6. En l'espèce, M. B a déposé, le 26 octobre 2022, via la plateforme " démarches-simplifiées ", un dossier de demande d'admission exceptionnelle au séjour, qu'il a complété en dernier lieu le 5 février 2024, dans le cadre de la modification de la procédure décrite au point précédent. S'il est ainsi établi que la demande de rendez-vous de M. B est en cours de traitement depuis plusieurs mois, cette durée, bien qu'importante, n'est pas spécifique à la situation du requérant mais concerne tous les étrangers ayant déposé une demande dans le cadre de la même démarche n'est pas, à elle seule, de nature à justifier d'une urgence à obtenir un rendez-vous sans que l'ordre d'examen des demandes d'admission exceptionnelle au séjour d'autres ressortissants étrangers en fonction de leur date de dépôt soit respecté. Pour justifier de l'urgence à obtenir la mesure sollicitée, M. B soutient être exposé au risque de perdre son contrat de travail alors qu'il assume seul les charges courantes de son épouse et de ses deux enfants. Toutefois, bien que datée du 3 mars 2025, la lettre de son employeur versée au dossier mentionne un risque de suspension du contrat au 3 avril 2024 et ne permet donc pas de caractériser une situation d'urgence à la date de la présente ordonnance. Enfin, l'intéressé, qui soutient travailler et résider en France de manière habituelle depuis le 21 janvier 2014, ne précise pas les raisons pour lesquelles il n'a pas accompli de démarches pour régulariser sa situation avant le 26 octobre 2022. Dans ces conditions, M. B ne justifie d'aucune circonstance particulière impliquant que sa demande soit examinée prioritairement par rapport à celle d'autres ressortissants étrangers se trouvant dans la même situation ou permettant de caractériser une situation d'urgence nécessitant la délivrance d'un rendez-vous à bref délai. Par suite, dans les circonstances de l'espèce, la condition tenant à l'urgence ne peut être regardée comme remplie.

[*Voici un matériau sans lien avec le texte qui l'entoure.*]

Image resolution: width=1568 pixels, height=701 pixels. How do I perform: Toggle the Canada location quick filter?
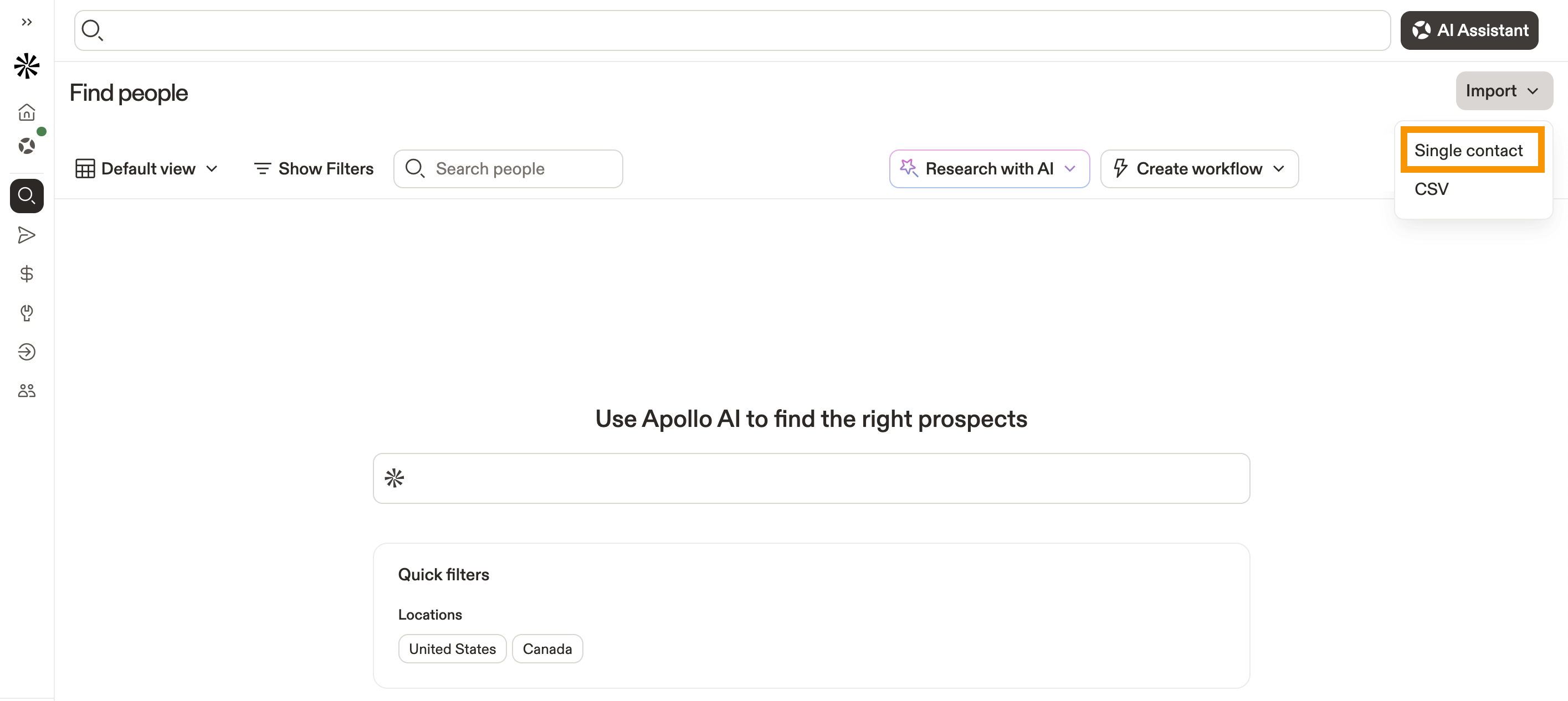547,648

7. Il résulte de ce qui précède que la requête de M. B doit être rejetée en l'ensemble de ses conclusions.

O R D O N N E :

Article 1er : La requête de M. B est rejetée.

Article 2 : La présente ordonnance sera notifiée à M. A B et au ministre de l'intérieur.

Copie en sera adressée à la préfète de l'Essonne.

Fait à Versailles, le 8 août 2025.

Le juge des référés,

signé

E. Jauffret

La République mande et ordonne au ministre de l'intérieur en ce qui le concerne ou à tous commissaires de justice à ce requis en ce qui concerne les voies de droit commun, contre les parties privées, de pourvoir à l'exécution de la présente décision.